## Objective:
Express every line of the entries below as a JSON list of strings, one string per line, with blank lines omitted and the pictures left out.

## Stored data:
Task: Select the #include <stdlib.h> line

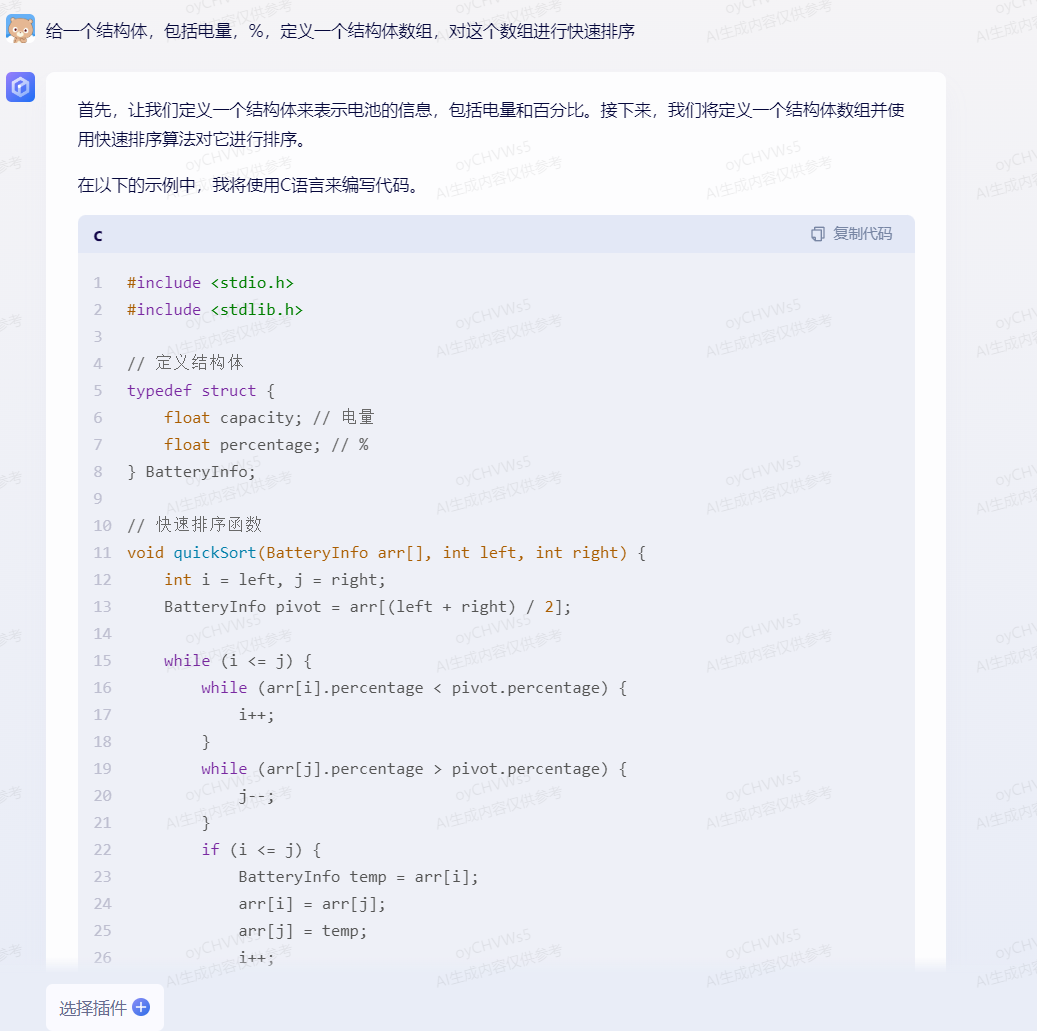Action: pos(215,309)
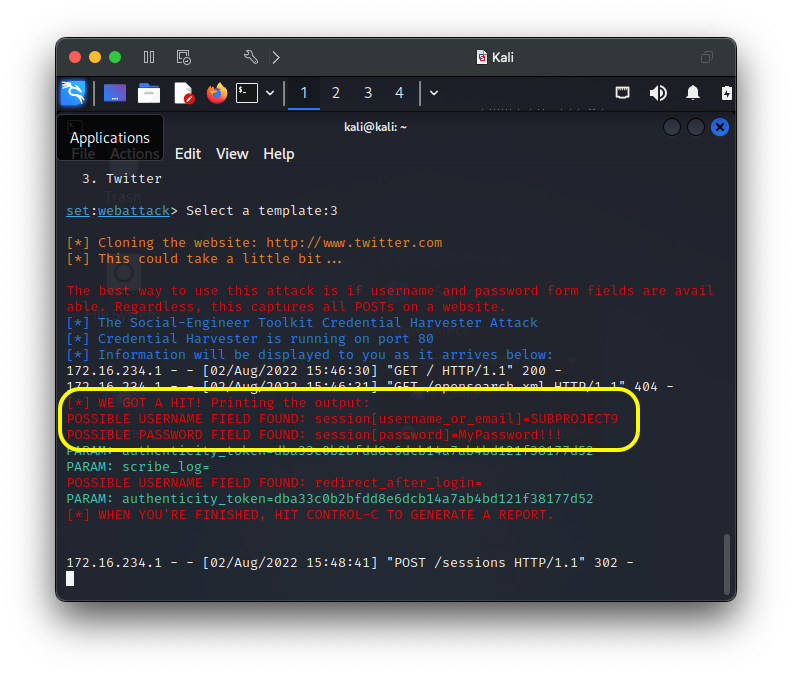Click the terminal window vertical scrollbar
Screen dimensions: 792x675
click(x=726, y=564)
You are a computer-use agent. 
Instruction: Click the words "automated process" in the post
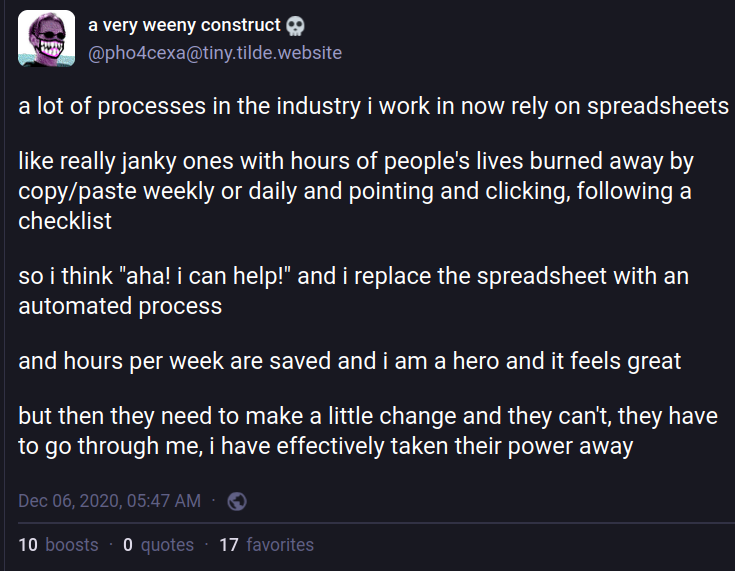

## Final answer:
[
  "Task: Select the #include <stdlib.h> line",
  "Action: pos(215,309)",
  "Click the terminal window vertical scrollbar",
  "Screen dimensions: 792x675",
  "click(x=726, y=564)",
  "You are a computer-use agent. ",
  "Instruction: Click the words \"automated process\" in the post"
]